§ **Work to do**: Gather every line of the records that contains the string "avatar" and copy each one out, treating uppercase and lowercase as different.

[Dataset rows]
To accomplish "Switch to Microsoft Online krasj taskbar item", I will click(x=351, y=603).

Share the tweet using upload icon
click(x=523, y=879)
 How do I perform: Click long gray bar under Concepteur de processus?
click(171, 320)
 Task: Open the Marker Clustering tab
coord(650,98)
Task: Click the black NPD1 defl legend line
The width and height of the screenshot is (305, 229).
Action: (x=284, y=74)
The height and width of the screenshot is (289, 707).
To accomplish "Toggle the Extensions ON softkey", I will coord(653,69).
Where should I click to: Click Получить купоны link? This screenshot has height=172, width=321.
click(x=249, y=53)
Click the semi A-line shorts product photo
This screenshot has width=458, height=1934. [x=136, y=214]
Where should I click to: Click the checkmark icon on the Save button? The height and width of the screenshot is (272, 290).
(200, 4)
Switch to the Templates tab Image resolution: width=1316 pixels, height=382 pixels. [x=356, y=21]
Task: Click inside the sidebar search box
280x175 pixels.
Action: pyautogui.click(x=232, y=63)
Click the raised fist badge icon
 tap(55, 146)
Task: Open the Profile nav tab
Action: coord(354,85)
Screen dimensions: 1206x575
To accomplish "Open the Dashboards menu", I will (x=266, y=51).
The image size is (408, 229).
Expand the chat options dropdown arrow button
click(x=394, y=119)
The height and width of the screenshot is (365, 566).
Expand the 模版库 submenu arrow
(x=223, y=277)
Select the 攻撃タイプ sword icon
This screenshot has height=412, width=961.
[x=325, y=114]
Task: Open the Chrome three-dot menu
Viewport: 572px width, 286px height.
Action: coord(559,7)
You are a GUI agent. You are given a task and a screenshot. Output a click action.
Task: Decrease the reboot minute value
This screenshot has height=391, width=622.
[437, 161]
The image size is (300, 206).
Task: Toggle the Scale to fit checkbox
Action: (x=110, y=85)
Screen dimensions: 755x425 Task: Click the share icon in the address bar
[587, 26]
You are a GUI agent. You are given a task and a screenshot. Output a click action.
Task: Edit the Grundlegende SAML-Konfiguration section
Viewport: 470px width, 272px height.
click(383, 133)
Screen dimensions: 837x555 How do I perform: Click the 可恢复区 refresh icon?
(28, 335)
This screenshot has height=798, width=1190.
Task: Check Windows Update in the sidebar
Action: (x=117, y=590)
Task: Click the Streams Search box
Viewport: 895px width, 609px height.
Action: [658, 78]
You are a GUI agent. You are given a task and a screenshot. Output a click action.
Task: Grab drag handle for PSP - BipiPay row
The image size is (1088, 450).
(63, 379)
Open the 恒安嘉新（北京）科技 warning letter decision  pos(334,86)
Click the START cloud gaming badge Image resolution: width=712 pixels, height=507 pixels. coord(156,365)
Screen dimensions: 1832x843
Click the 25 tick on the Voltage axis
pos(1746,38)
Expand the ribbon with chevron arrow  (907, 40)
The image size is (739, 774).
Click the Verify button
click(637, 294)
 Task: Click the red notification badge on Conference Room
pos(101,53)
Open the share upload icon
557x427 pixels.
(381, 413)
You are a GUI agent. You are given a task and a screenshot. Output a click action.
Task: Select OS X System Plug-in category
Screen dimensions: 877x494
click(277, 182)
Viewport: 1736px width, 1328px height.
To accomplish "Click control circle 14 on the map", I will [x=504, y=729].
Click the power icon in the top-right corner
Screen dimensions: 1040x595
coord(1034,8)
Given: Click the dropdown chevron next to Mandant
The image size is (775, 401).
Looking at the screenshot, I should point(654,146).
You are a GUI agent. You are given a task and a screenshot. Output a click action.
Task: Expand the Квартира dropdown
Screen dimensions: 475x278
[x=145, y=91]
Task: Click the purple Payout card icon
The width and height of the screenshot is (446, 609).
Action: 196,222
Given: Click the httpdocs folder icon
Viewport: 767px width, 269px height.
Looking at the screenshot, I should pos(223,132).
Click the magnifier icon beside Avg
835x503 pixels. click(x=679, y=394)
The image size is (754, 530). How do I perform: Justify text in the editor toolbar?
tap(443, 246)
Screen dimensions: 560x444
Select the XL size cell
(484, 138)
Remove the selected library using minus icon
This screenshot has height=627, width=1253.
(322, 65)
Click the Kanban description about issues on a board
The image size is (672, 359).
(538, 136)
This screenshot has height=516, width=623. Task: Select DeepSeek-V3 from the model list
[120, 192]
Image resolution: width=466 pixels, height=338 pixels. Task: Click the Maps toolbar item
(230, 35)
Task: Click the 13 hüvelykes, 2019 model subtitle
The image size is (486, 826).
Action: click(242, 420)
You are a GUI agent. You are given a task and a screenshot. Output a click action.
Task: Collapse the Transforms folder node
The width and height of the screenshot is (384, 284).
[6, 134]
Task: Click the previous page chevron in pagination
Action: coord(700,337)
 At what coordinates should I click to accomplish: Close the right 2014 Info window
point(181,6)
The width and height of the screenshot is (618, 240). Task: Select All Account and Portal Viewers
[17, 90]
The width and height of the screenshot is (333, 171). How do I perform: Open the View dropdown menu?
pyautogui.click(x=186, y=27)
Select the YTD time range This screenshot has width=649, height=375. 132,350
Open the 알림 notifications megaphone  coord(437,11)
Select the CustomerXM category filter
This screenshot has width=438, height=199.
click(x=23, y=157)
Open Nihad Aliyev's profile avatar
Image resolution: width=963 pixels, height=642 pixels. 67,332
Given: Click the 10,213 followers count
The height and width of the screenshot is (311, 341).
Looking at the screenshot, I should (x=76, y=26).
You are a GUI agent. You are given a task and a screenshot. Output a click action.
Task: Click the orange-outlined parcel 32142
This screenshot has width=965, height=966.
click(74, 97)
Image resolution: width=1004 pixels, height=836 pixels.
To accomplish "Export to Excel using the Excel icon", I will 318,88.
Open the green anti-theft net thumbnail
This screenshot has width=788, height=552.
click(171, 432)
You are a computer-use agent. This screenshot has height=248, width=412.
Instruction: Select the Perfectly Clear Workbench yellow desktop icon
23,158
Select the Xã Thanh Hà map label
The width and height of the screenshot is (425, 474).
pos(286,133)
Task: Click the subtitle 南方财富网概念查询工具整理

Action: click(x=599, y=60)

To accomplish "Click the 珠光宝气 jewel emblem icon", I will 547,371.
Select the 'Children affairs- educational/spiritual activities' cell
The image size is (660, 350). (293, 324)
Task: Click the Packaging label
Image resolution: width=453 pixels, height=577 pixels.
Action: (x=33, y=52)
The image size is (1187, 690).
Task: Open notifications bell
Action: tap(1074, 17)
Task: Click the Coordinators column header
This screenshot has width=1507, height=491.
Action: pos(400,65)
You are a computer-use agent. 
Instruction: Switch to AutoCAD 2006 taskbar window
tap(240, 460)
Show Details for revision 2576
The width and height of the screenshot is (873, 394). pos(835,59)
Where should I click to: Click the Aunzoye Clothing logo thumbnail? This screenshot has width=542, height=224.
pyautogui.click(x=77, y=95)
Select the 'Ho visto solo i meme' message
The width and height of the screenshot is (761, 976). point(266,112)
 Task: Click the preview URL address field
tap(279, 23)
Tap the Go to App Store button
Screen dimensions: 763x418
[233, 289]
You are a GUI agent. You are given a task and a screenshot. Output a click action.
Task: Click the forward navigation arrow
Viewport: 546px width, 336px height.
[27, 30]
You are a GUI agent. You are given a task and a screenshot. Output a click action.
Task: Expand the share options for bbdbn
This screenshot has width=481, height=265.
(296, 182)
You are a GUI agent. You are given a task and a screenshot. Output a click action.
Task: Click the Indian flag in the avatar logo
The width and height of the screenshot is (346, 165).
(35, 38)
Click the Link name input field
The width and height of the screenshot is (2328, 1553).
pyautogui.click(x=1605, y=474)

§ **Complete output**:
Open Nihad Aliyev's profile avatar
Task: Click the Indian flag in the avatar logo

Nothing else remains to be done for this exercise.